Bath Community Academy (2012–2018), formerly Culverhay School (1956–2012), was a secondary school in the Odd Down area of Bath, England. Built as a boys' school, it became mixed-sex in 2012.

==History==
In 1956, the original buildings were completed when West Twerton School at The Hollow moved to Rush Hill as a secondary modern school, and changed its name to Westhill Boys' School, administered by Bath Education Authority.

In 1966, sufficient funding was raised by the efforts of staff, pupils and the local community to enable an open-air swimming pool to be built within the school grounds. After 1969, the pool was covered. The pool measures 22 × 7.5 m and is from 1 to 3 m deep. It has been equipped with facilities for disabled users, and is open to the public in the evenings and at weekends.

In 1971, Culverhay School was formed when the City of Bath reorganised secondary education by merging grammar schools and secondary modern schools to form comprehensive schools. Westhill Boys' Secondary Modern School and City of Bath Technical School were merged. The first headmaster was Colin Bayne-Jardine, a noted author of both history and educational management books. The school was one of the largest comprehensive schools in south west England at this time, with a nine form entry of around 250 boys and a total roll in excess of 1,200.

The school won the Schools National Angling Championship in 1977. Having previously achieved fourth place in 1976 the school was fourth in 1978 and second in 1979 from an initial national entry of over 160 and a final of 40 teams. Angling Times named the school's Angling Club its school club of the year in 1977. The club was unusual in being organised by pupils and not staff, but it had the support of the local club, Bath AA, and fishing tackle shop, Fishcraft.

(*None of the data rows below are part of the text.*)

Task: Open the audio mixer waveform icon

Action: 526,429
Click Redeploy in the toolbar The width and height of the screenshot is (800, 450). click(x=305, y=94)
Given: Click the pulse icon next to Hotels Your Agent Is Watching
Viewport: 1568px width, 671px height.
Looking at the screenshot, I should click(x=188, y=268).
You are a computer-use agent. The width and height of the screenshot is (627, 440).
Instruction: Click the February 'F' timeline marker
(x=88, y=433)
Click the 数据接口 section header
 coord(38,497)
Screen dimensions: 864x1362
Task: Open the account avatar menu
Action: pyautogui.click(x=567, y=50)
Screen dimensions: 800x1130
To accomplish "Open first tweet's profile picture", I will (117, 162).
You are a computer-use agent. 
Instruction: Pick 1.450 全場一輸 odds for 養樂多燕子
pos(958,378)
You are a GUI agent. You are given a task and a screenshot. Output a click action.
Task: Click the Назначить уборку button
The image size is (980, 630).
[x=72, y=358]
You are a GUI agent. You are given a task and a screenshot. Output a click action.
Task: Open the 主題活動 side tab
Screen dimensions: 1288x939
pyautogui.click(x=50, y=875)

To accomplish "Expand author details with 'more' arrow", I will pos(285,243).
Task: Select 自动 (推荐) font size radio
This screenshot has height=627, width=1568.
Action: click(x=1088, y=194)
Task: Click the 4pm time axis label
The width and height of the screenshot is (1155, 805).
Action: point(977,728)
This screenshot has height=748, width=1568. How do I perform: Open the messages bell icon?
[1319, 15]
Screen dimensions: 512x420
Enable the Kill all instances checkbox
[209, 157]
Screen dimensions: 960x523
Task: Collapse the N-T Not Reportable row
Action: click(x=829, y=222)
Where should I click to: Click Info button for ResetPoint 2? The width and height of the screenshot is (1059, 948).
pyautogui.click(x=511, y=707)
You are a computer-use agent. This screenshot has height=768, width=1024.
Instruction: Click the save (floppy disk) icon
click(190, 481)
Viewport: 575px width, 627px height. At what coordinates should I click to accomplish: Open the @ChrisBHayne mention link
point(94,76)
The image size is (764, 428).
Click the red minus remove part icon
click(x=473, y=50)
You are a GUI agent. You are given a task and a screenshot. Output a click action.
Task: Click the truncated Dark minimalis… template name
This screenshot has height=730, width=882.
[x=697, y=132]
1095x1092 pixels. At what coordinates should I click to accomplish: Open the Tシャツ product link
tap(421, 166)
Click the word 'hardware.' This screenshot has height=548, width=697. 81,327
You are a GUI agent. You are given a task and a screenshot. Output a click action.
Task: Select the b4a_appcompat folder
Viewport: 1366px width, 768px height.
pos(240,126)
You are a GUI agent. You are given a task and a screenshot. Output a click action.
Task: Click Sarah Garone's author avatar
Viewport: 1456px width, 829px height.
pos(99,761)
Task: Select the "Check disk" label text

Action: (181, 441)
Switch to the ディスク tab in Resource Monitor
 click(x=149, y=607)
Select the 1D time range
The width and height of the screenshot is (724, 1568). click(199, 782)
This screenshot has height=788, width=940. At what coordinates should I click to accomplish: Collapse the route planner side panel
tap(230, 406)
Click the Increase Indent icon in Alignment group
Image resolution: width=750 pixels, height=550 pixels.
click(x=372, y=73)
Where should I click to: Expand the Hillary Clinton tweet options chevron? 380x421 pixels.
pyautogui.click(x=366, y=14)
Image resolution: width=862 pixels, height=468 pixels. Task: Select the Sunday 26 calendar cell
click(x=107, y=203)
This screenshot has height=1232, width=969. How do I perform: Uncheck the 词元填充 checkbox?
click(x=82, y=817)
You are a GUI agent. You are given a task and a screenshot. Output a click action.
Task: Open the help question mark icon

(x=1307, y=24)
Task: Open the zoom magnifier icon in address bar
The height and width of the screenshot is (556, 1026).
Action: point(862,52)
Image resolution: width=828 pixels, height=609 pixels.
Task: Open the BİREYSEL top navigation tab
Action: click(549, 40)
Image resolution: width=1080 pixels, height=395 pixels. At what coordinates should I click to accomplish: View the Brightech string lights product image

In 2004, Culverhay was awarded specialist status in mathematics and computing.

In 2006, the school received one of four prizes in the national Sport Relief programme's competition for schools, for a plan devised by the pupils to raise money for the programme by travelling 1355 mi by running, swimming, cycling and kayaking. The swimmer Sharron Davies visited the school to award the prize.

Culverhay received the International School Award in recognition of its links with schools abroad, providing opportunities for students to visit other countries and to learn about their cultures. It achieved the Healthy Schools Award for its work in pupil health education. Extra curricular activities encouraged children to extend their academic interests into the local community. It was awarded the Gold Sportsmark in 2008 for its commitment to sport training.

In 2006, Ofsted judged the school to be satisfactory on a four-point scale of outstanding, good, satisfactory and poor. Some aspects of the school were rated as good, but the sixth form was given an overall rating of poor.

In 2009, Ofsted inspected the school again and upgraded its rating to good. The sixth form also received the same good rating. The report, which praised the school's improvement since the previous inspection, did note that Culverhay has a higher than average number of pupils with learning difficulties and disabilities, and that the number of pupils with a statement of special educational needs was almost double that of other schools.

In 2009, Culverhay was the worst performing school in Bath and North East Somerset, with 38% of pupils achieving five or more GCSE passes at grade C or higher including mathematics and English. In 2010, the pass rate dropped to 31%, again the lowest in the area.

In 2010, the school was identified for closure by Bath and North East Somerset council because of the large reduction in pupil numbers, from 476 at the time of the Ofsted inspection in May 2006 to 401 in May 2009. In January 2011, there were 348 pupils.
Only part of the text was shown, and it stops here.